Text provided:
━━━━━━━━━━━━━━━━━━━━━━━━━━━━━━

Themes and codes for the pilot studies.

Theme	Definition	Pilot study one		Pilot study two – on revised o-Mlit assessment
Theme	Definition	Code	Number of instances	Code	Number of instances
Test items	Focuses on how the students interact and understand the items including the source material such as not understanding what was required of them by the item or not using the source material to answer an item.	a – mispronounced words and/or did not know the meaning of a word	6	a – mismatch between item and multiple choice options	5
		b – did not understand what was required of the item	11	b – did not understand what was required of the item	3
		c – focussed on other information in the item	11	c – focussed on other information in the item	1
		d – engagement with source material	10	d – engagement with the source material	6
		e – text in source material (amount, language, formatting)	7	e – text in source material (amount, language, formatting)	2
		f – wording multiple choice options	5	f – wording of multiple choice options	8
				g – item wording	5
Technical issues	Focuses on the ability to navigate through o-Mlit, and the layout of the items and the source material such as consistency between items, identifying the source material and the inability to open source materials.	a – consistency of layout between items and/or topics	1	a – formatting of the item	5
		b – overall structure (instructions, navigation)	5	b – overall structure (instructions, navigation)	6
		c – clearly identifying source material	3
		d – technical issues (source not working, incorrect sources)	6

One major change that did occur as a consequence of the results of the first pilot study was to include an introduction page. The introduction page was designed to enable students to practice various item formats that would be used in the o-Mlit. A second major change was the inclusion of audio for each question. This gave the students an option of listening to the question rather than just reading it. The ability to listen to the question was of particular importance for those students with lower literacy attainment, as it enabled them to have an understanding of what the question was asking. Once these changes were made to the o-Mlit, further testing was carried out on the revised o-Mlit in pilot study 2.

━━━━━━━━━━━━━━━━━━━━━━━━━━━━━━

The records:
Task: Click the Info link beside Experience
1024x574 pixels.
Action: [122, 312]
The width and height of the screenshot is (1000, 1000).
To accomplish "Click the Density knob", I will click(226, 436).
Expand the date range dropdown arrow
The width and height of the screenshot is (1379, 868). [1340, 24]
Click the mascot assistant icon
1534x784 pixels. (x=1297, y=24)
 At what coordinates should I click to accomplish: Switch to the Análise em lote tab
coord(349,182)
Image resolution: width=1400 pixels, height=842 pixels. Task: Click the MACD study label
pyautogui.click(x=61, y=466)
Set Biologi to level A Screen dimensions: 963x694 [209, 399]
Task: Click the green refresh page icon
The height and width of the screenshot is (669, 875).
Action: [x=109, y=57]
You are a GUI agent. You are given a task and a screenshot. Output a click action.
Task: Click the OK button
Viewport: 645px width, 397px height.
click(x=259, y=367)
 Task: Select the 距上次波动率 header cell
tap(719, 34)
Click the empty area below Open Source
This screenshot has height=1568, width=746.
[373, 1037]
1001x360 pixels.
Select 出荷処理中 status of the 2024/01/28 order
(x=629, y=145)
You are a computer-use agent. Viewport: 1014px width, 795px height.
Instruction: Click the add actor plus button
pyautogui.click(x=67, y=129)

━━━━━━━━━━━━━━━━━━━━━━━━━━━━━━

Objectives:
A) Return the whole o-Mlit pilot study text word for word.
B) Retype only the stretch of the rows from the line containing "The width and height of the screenshot is (1000, 1000)." through the line containing "pyautogui.click(x=61, y=466)", with both of those lines included.
The rows are unrelated to the o-Mlit pilot study text.

Worked answers:
A)
Themes and codes for the pilot studies.

Theme	Definition	Pilot study one		Pilot study two – on revised o-Mlit assessment
Theme	Definition	Code	Number of instances	Code	Number of instances
Test items	Focuses on how the students interact and understand the items including the source material such as not understanding what was required of them by the item or not using the source material to answer an item.	a – mispronounced words and/or did not know the meaning of a word	6	a – mismatch between item and multiple choice options	5
		b – did not understand what was required of the item	11	b – did not understand what was required of the item	3
		c – focussed on other information in the item	11	c – focussed on other information in the item	1
		d – engagement with source material	10	d – engagement with the source material	6
		e – text in source material (amount, language, formatting)	7	e – text in source material (amount, language, formatting)	2
		f – wording multiple choice options	5	f – wording of multiple choice options	8
				g – item wording	5
Technical issues	Focuses on the ability to navigate through o-Mlit, and the layout of the items and the source material such as consistency between items, identifying the source material and the inability to open source materials.	a – consistency of layout between items and/or topics	1	a – formatting of the item	5
		b – overall structure (instructions, navigation)	5	b – overall structure (instructions, navigation)	6
		c – clearly identifying source material	3
		d – technical issues (source not working, incorrect sources)	6

One major change that did occur as a consequence of the results of the first pilot study was to include an introduction page. The introduction page was designed to enable students to practice various item formats that would be used in the o-Mlit. A second major change was the inclusion of audio for each question. This gave the students an option of listening to the question rather than just reading it. The ability to listen to the question was of particular importance for those students with lower literacy attainment, as it enabled them to have an understanding of what the question was asking. Once these changes were made to the o-Mlit, further testing was carried out on the revised o-Mlit in pilot study 2.

B)
The width and height of the screenshot is (1000, 1000).
To accomplish "Click the Density knob", I will click(226, 436).
Expand the date range dropdown arrow
The width and height of the screenshot is (1379, 868). [1340, 24]
Click the mascot assistant icon
1534x784 pixels. (x=1297, y=24)
 At what coordinates should I click to accomplish: Switch to the Análise em lote tab
coord(349,182)
Image resolution: width=1400 pixels, height=842 pixels. Task: Click the MACD study label
pyautogui.click(x=61, y=466)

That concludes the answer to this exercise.